*BRIEF*.
Extract every line of text from the data below word for word, and leave the pictures out of your answer.

---------- DATA FOR PROCESSING

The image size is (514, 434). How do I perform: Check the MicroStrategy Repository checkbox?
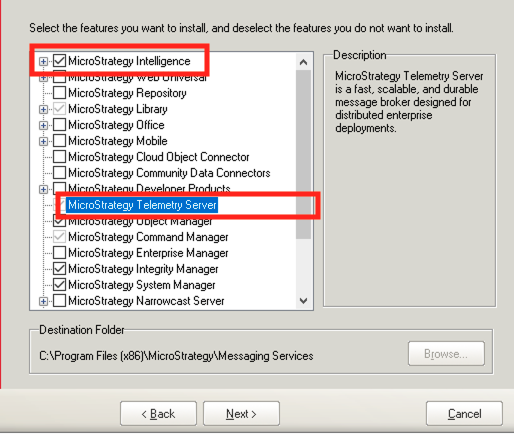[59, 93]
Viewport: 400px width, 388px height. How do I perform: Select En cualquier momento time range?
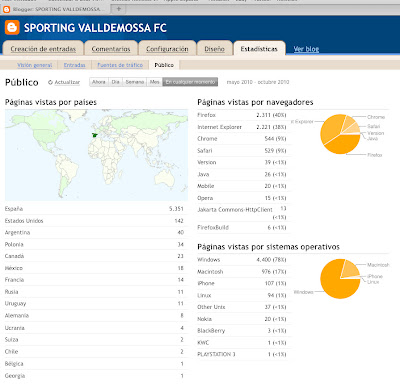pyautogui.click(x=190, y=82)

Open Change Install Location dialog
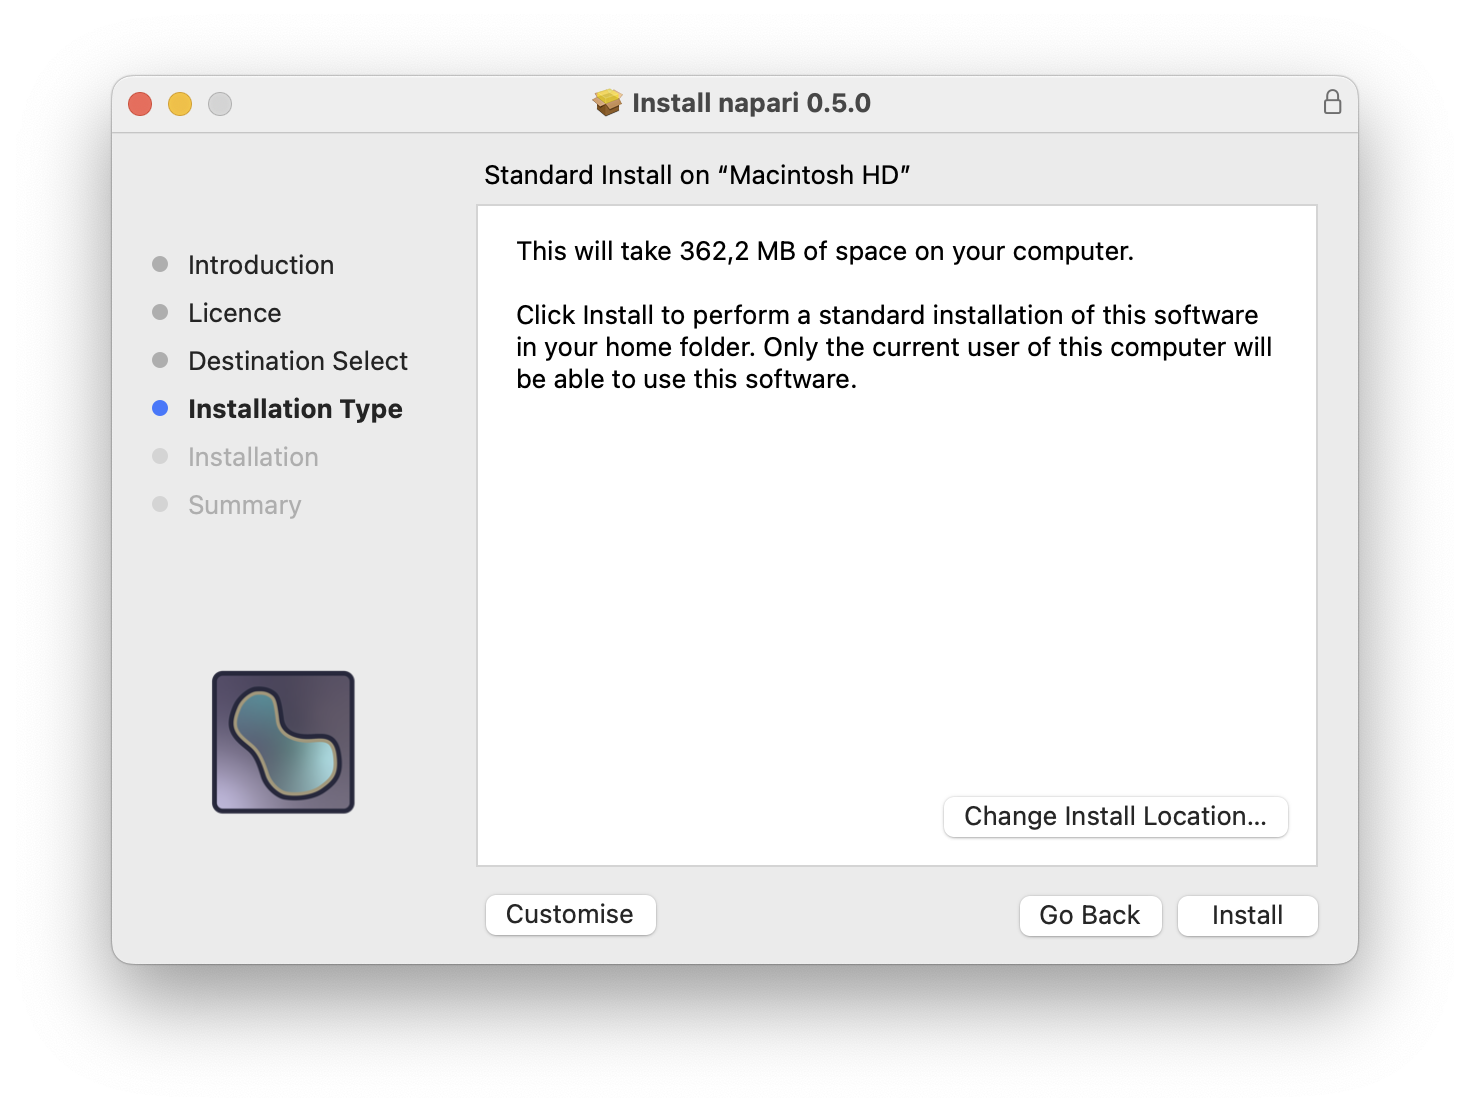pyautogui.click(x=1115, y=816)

--------------------

*SOLUTION TO THIS EXERCISE*.
The image size is (514, 434). How do I perform: Check the MicroStrategy Repository checkbox?
[59, 93]
Viewport: 400px width, 388px height. How do I perform: Select En cualquier momento time range?
pyautogui.click(x=190, y=82)

Open Change Install Location dialog
pyautogui.click(x=1115, y=816)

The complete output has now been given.